Text >>
It never ceases to amaze what passes for “qualified” among pro-aborts. A couple weeks ago, we marveled at how an alleged “senior legal analyst” could, with a straight face, defend an Ohio law which even the American Civil Liberties Union recognized was an unconstitutional infringement upon a pro-life organization’s free speech rights. And today, RH Reality Check’s Jessica Pieklo has more mangling of the Constitution for us to facepalm at.
Noting that Idaho, North Dakota, and Alabama have found themselves saddled with legal fees for defending democratically-enacted pro-life laws from judicial disenfranchisement attempts (not that she puts it quite that way), Pieklo asks, “at what point is it unethical for states to defend blatantly unconstitutional abortion restrictions?”

Dataset entries >>
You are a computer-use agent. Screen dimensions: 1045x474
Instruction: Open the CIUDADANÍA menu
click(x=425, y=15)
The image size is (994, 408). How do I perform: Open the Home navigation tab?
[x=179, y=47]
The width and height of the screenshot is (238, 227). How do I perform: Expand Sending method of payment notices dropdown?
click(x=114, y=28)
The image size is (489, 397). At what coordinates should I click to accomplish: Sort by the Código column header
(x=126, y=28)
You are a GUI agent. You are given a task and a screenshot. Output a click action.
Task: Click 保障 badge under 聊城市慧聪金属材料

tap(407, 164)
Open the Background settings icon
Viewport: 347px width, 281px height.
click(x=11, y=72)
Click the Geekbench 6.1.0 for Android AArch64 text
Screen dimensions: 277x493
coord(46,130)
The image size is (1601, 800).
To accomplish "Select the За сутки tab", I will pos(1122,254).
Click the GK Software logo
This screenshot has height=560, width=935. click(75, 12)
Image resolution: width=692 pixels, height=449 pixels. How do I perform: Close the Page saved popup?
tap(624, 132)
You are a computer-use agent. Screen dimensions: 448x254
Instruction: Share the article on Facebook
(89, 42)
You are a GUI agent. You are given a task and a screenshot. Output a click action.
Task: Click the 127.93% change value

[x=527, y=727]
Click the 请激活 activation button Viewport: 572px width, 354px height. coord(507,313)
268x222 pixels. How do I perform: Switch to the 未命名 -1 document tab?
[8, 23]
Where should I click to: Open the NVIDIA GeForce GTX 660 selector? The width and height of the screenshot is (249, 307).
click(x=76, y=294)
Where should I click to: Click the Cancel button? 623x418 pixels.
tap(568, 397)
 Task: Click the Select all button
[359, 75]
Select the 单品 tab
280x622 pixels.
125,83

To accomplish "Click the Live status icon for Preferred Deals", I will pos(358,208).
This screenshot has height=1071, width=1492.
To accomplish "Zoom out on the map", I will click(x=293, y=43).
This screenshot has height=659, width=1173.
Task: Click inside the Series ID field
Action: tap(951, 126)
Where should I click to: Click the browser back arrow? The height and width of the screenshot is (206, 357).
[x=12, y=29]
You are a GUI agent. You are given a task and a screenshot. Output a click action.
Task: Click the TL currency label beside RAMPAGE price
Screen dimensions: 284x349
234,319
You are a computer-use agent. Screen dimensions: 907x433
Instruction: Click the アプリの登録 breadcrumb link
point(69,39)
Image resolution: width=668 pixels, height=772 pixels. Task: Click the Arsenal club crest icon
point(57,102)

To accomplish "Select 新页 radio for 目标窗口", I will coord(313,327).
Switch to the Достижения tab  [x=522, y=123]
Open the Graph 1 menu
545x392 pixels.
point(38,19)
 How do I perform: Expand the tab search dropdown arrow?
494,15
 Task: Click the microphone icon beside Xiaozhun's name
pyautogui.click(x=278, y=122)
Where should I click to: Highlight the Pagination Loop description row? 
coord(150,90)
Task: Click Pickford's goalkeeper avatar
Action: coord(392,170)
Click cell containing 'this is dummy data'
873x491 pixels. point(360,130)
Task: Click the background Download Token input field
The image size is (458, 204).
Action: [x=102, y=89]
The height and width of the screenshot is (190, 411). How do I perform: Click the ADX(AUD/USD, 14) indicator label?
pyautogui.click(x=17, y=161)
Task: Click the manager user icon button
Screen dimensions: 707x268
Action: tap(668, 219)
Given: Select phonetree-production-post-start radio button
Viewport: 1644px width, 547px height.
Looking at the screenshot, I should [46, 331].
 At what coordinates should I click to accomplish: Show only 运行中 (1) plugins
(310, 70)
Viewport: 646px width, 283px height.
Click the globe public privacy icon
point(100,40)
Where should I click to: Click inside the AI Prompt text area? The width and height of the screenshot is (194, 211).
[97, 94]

Exercise tasks >>
1 - Based on the opinion piece, decide whether each statement agrees with it, answering yes or no and quoting the words that decide it: (a) Jessica Pieklo writes for RH Reality Check. (b) The American Civil Liberties Union considered the Ohio law constitutional. (c) Idaho, North Dakota, and Alabama have incurred legal fees defending pro-life laws.
2 - Name every U.S. state that appears in the opinion piece.
3 - Carry the opinion piece forward from the point where it stops.

Answer section >>
1 -
(a) Yes: "RH Reality Check’s Jessica Pieklo"
(b) No: "even the American Civil Liberties Union recognized was an unconstitutional infringement upon a pro-life organization’s free speech rights"
(c) Yes: "Idaho, North Dakota, and Alabama have found themselves saddled with legal fees for defending democratically-enacted pro-life laws"

2 - Ohio, Idaho, North Dakota, Alabama

3 -
According to the AP report, the attorney general’s office warned lawmakers that a pre-viability ban was unconstitutional, but lawmakers passed it anyway. Now, it’s the job of the attorney general to defend state law, but attorneys also have a corresponding ethical obligation to not advance frivolous claims or defenses. Rule 3.1 of the Idaho Rules of Professional Responsibility dictates that “[A] lawyer shall not bring or defend a proceeding, or assert or controvert an issue therein, unless there is a basis in law and fact for doing so that is not frivolous, which includes a good faith argument for an extension, medication, or reversal of existing law.” The rule is designed to give attorneys enough room to creatively advocate on behalf of their clients while preserving the basic compromise that is supposed to form the foundation of all litigation: attorneys can advocate zealously, but they must do so in good faith.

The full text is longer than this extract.